[Task to complete] Take the line that contains "Terms and Conditions (484, 2459)" and each line after it in the material below, and transcribe them exactly, stopping at the end.

[Dataset extract]
┄┄┄┄┄┄┄┄┄┄
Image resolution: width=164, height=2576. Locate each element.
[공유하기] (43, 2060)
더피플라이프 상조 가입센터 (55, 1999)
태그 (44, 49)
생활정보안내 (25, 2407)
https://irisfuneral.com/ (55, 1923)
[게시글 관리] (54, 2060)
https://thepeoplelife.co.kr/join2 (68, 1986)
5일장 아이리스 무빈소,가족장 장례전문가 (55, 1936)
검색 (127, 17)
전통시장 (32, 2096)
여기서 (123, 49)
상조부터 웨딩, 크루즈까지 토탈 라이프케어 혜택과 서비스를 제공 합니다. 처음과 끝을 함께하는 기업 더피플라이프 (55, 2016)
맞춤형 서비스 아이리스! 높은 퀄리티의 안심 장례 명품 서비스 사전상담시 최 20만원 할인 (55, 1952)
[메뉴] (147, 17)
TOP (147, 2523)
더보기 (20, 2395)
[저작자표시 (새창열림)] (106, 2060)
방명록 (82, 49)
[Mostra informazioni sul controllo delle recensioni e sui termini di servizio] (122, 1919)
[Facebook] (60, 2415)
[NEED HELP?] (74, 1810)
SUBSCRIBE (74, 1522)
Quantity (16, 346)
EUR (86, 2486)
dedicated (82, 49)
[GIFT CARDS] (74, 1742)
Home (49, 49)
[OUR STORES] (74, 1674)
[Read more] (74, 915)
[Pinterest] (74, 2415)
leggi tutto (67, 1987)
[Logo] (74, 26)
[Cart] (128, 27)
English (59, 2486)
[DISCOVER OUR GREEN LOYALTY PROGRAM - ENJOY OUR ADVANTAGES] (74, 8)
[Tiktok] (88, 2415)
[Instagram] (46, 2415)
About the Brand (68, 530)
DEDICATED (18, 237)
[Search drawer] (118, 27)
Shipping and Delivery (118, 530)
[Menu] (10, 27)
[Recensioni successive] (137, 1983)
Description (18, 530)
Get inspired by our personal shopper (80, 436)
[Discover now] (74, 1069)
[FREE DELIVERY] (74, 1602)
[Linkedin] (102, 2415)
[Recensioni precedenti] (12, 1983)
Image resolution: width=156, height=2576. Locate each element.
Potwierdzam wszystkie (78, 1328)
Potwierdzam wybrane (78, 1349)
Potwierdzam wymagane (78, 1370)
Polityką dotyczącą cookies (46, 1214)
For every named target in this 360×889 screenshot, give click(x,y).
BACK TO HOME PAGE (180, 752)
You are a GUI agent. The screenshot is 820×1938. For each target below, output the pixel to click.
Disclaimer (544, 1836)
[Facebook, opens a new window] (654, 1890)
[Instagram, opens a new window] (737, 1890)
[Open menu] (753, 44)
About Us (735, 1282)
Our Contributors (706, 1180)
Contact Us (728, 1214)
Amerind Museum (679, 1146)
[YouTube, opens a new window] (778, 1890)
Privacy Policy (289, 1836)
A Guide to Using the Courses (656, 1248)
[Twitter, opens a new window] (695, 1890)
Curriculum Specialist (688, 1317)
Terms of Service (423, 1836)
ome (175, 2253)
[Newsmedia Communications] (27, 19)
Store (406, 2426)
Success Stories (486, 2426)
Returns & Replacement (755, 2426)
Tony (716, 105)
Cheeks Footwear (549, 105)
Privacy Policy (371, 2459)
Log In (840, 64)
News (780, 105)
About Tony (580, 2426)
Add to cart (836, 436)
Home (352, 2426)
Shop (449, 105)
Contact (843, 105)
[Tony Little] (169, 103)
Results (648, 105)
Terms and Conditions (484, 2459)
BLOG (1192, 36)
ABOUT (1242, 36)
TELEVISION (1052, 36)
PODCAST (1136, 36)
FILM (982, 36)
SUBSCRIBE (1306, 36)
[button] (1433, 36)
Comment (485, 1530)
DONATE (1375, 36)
┄┄┄┄┄┄┄┄┄┄
[Output of the exercise]
Terms and Conditions (484, 2459)
BLOG (1192, 36)
ABOUT (1242, 36)
TELEVISION (1052, 36)
PODCAST (1136, 36)
FILM (982, 36)
SUBSCRIBE (1306, 36)
[button] (1433, 36)
Comment (485, 1530)
DONATE (1375, 36)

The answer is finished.